Cameroun : l’État déploie des stratégies robustes contre l’évasion de l’or
Suite aux conclusions du rapport 2023 de l’ITIE, qui mettait en lumière une divergence significative entre les volumes d’or déclarés et ceux réellement exportés du Cameroun, les autorités gouvernementales ont initié une série de mesures correctives.
Le rapport de l’ITIE pour l’année 2023 a mis en évidence un décalage frappant entre les quantités d’or officiellement déclarées et celles effectivement exportées du Cameroun. En réponse, le Gouvernement a immédiatement lancé des initiatives visant à rectifier ces anomalies, qui ont principalement occasionné non pas une disparition physique de l’or camerounais, mais plutôt un important manque à gagner pour les caisses de l’État en termes de recettes fiscales et douanières. Ces sommes auraient dû être perçues si les exportations avaient respecté le cadre légal.
Il est donc clair que l’exportation illégale ou la contrebande d’or se traduit directement par d’importantes pertes de revenus pour l’État. Conformément à la législation en vigueur, toutes les taxes et impôts relatifs à l’or doivent être prélevés à la source avant toute opération d’exportation.
Dans le cadre d’une vaste campagne de restructuration et d’assainissement menée par le Gouvernement, sous l’égide du MINMIDT, le Cameroun initie des actions de redressement fiscal et douanier. Ces démarches, à la fois nationales et internationales, visent à récupérer les montants que les opérateurs ont soustraits au Trésor public entre 2023 et 2025.
Dès le 1er août, une équipe conjointe composée de représentants de la SONAMINES, de la Direction Générale des Impôts (DGI) et de la Direction Générale des Douanes (DGD) pilotera le programme de redressement interne. Son mandat est de récupérer les impôts et taxes non perçus ou sous-évalués, résultant de déclarations erronées ou d’omissions de la part des entreprises opérant sur le territoire camerounais. Deux groupes d’entreprises ont été identifiés dans ce contexte.
La première catégorie regroupe cinquante-et-une (51) entreprises ayant pratiqué l’extraction physique d’or, une méthode traditionnelle, et dont les déclarations se sont avérées sous-estimées. La seconde catégorie, récemment identifiée par le MINMIDT, comprend trente-trois (33) sites miniers exploitant de nouvelles techniques d’extraction, mais dont la production n’a jamais été déclarée ni soumise à taxation. Grâce à ces actions de redressement, l’État du Cameroun prévoit de recouvrer rapidement un minimum de trois cents (300) milliards de francs CFA, un montant qui excède les cent soixante-cinq (165) milliards de FCFA de pertes de recettes signalées dans le rapport ITIE 2023.

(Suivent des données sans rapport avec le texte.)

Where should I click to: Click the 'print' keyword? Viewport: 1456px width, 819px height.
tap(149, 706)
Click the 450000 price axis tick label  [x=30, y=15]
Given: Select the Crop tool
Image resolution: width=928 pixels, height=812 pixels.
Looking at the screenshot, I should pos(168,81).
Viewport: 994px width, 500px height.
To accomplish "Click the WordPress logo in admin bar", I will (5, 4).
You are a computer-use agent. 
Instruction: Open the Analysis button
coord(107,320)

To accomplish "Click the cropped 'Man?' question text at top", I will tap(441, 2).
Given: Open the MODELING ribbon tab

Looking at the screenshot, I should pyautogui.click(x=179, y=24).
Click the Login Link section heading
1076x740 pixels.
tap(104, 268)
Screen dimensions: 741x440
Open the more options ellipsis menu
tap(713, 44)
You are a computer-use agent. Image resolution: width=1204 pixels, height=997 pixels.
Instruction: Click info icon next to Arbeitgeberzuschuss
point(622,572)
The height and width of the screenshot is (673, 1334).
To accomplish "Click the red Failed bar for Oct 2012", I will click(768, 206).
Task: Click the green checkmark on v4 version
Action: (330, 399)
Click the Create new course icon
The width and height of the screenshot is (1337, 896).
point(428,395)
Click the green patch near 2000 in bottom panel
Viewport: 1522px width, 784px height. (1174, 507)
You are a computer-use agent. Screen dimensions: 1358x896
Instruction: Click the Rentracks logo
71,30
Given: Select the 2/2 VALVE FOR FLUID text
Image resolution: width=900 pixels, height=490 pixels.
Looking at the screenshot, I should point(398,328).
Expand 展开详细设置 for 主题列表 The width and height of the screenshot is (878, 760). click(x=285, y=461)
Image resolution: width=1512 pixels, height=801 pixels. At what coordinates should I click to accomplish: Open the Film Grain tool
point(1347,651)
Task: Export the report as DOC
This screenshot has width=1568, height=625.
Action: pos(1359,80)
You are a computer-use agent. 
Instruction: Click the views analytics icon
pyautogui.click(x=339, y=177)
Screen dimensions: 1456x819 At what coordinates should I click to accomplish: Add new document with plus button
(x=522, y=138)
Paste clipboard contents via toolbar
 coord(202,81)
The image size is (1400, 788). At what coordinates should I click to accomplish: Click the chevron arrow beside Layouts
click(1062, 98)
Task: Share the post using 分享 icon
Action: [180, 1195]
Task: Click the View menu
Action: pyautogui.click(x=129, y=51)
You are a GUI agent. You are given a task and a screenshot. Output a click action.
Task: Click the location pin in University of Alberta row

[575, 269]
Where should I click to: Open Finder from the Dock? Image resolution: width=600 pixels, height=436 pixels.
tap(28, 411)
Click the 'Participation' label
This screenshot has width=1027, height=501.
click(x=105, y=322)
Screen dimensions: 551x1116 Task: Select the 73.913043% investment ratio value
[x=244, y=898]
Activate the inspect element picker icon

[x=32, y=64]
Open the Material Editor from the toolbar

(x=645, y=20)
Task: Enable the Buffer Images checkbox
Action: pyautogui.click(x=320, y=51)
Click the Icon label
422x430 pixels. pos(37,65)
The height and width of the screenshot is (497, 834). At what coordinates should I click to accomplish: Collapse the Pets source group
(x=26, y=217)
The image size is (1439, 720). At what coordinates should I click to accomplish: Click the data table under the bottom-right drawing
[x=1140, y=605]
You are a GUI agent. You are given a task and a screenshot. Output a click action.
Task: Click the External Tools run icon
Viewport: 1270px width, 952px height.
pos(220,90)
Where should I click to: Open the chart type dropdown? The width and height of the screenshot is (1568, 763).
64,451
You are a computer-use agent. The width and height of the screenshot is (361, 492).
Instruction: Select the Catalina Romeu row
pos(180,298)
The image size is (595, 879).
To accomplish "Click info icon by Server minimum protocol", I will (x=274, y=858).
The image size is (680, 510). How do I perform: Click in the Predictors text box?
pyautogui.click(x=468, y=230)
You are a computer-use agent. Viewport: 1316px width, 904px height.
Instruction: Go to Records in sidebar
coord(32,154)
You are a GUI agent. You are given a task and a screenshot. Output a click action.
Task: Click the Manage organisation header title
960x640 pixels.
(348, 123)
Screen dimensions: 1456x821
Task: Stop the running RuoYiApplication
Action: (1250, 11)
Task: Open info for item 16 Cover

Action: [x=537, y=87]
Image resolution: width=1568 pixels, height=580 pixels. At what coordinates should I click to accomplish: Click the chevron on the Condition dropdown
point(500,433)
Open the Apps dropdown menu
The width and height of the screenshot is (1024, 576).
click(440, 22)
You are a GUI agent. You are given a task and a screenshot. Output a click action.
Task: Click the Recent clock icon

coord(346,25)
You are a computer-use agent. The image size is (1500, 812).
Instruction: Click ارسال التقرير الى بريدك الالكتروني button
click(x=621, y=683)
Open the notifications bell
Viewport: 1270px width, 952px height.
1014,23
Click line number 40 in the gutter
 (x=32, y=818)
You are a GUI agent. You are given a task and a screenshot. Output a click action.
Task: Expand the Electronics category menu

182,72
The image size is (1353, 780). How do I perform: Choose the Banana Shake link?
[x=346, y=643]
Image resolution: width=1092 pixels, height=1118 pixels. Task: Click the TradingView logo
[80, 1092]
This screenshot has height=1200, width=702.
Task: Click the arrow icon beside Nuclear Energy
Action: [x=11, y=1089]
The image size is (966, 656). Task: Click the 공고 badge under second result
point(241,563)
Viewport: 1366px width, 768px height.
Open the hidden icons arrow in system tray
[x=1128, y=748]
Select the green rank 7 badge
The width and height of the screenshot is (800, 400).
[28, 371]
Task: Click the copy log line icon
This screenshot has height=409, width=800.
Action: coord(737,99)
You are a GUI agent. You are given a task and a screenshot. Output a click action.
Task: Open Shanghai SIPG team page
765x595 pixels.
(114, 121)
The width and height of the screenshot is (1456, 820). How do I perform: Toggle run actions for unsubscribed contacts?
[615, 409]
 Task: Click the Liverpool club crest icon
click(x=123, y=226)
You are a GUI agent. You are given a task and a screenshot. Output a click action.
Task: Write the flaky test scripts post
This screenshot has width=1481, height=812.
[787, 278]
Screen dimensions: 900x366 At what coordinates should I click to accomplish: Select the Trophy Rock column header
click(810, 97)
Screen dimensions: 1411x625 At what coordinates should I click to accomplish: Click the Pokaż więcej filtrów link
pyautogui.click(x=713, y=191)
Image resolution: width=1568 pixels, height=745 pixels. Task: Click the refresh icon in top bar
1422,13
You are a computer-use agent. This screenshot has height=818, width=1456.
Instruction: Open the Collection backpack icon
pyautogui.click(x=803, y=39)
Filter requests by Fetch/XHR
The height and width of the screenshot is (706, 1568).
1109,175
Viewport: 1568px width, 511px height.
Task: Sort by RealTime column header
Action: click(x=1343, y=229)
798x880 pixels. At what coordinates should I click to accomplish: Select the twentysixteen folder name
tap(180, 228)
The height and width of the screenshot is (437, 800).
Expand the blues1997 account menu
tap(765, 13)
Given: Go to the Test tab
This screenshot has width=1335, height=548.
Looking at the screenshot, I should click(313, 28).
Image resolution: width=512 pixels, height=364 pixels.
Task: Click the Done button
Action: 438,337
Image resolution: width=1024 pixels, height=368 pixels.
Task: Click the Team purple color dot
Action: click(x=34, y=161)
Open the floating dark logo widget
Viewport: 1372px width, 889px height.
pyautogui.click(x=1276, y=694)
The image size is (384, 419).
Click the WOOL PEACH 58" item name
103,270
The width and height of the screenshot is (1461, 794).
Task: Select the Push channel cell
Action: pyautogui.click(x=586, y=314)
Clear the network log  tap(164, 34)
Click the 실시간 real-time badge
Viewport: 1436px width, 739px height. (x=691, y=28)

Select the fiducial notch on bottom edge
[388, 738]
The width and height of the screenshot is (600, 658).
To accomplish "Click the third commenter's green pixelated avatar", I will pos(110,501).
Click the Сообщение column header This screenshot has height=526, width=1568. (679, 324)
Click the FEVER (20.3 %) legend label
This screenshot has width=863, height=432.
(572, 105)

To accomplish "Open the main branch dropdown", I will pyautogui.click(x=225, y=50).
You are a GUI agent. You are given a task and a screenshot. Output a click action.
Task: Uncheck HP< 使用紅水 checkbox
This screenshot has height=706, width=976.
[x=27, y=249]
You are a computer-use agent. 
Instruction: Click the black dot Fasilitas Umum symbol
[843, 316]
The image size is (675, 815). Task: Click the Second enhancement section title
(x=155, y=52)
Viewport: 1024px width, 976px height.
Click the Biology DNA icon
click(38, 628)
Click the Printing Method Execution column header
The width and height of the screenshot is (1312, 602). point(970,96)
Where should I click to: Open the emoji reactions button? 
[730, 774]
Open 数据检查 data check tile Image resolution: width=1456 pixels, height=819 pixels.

Parallèlement, un volet de redressement externe est en cours. En partenariat avec le Gouvernement Emirati, l’objectif est d’établir une liste exhaustive des entités et individus ayant exporté de l’or depuis le Cameroun entre 2023 et 2026. Cette initiative vise à permettre à l’État de récupérer des centaines de milliards de francs CFA en droits et taxes impayés.
En somme, ces deux stratégies de recouvrement, qu’elles soient internes ou externes, offriront au Cameroun l’opportunité de combler le déficit de recettes passées et d’assurer une meilleure perception à l’avenir. Un nouveau dispositif de contrôle de la production aurifère sera instauré, incluant l’intervention d’une société d’expertise internationale et une collecte directe à la source par les Administrations Fiscales et Douanières, en collaboration avec la SONAMINES. Cette refonte structurelle est conçue pour éliminer les disparités constatées, garantissant que toutes les exportations d’or soient effectuées après le règlement intégral des obligations fiscales envers l’État.